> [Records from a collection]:
--

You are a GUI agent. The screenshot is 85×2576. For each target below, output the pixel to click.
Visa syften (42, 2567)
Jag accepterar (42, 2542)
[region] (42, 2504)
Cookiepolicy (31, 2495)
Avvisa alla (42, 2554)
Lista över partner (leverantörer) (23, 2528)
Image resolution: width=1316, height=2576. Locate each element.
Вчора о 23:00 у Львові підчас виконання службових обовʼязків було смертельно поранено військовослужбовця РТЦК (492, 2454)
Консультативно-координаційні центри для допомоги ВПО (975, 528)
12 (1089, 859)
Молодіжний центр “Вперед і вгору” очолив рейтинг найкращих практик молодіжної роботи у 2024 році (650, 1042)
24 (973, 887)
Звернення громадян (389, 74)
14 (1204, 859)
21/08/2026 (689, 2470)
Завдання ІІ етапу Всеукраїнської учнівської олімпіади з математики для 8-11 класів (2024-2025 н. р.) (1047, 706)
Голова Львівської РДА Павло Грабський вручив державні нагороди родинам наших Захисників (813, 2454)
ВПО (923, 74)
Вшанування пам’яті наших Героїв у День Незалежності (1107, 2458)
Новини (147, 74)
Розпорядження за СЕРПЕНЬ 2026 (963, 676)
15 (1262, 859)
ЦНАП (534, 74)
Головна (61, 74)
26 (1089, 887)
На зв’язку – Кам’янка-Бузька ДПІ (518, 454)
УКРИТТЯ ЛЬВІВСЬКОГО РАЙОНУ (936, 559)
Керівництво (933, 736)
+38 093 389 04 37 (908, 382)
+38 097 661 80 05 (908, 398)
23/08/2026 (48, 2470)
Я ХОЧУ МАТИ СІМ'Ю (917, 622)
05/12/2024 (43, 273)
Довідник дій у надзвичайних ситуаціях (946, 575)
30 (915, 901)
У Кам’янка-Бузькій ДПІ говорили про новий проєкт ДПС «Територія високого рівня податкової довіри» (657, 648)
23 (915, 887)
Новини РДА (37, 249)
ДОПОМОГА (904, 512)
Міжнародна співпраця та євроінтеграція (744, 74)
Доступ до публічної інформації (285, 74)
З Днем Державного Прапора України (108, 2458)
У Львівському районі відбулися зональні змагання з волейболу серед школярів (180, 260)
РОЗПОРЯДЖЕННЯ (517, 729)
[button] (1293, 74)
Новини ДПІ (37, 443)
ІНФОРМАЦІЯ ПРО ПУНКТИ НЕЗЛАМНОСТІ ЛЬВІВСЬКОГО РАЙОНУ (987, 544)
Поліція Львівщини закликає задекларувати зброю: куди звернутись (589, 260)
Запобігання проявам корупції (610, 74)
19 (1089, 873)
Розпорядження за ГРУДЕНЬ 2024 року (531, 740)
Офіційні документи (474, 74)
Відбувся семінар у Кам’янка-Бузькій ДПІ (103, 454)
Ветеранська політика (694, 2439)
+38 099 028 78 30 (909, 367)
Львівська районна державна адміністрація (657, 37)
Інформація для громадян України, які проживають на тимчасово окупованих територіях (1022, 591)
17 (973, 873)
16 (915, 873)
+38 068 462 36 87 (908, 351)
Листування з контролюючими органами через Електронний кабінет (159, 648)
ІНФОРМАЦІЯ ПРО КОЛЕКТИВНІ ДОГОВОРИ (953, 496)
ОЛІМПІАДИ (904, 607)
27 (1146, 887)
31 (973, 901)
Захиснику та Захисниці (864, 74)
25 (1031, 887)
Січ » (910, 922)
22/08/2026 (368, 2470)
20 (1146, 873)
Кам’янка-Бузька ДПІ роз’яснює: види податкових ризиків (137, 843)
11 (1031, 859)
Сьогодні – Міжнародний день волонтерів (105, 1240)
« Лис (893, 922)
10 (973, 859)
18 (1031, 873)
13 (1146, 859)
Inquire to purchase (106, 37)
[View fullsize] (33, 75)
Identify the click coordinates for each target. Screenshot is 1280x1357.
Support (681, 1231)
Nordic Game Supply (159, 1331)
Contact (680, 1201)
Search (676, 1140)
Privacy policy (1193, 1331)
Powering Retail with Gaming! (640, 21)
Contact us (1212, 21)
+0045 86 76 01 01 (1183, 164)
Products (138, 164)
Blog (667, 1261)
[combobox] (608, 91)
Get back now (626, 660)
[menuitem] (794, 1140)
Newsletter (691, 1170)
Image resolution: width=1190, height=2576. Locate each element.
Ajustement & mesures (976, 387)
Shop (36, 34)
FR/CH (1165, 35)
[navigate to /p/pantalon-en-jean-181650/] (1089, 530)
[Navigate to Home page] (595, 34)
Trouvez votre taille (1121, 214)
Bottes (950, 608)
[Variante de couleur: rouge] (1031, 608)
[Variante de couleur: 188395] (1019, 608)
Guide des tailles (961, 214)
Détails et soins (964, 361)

--

Every line above with the string "target" in it needs to be copied.

> [WRITTEN ANSWER]:
You are a GUI agent. The screenshot is 85×2576. For each target below, output the pixel to click.
Identify the click coordinates for each target. Screenshot is 1280x1357.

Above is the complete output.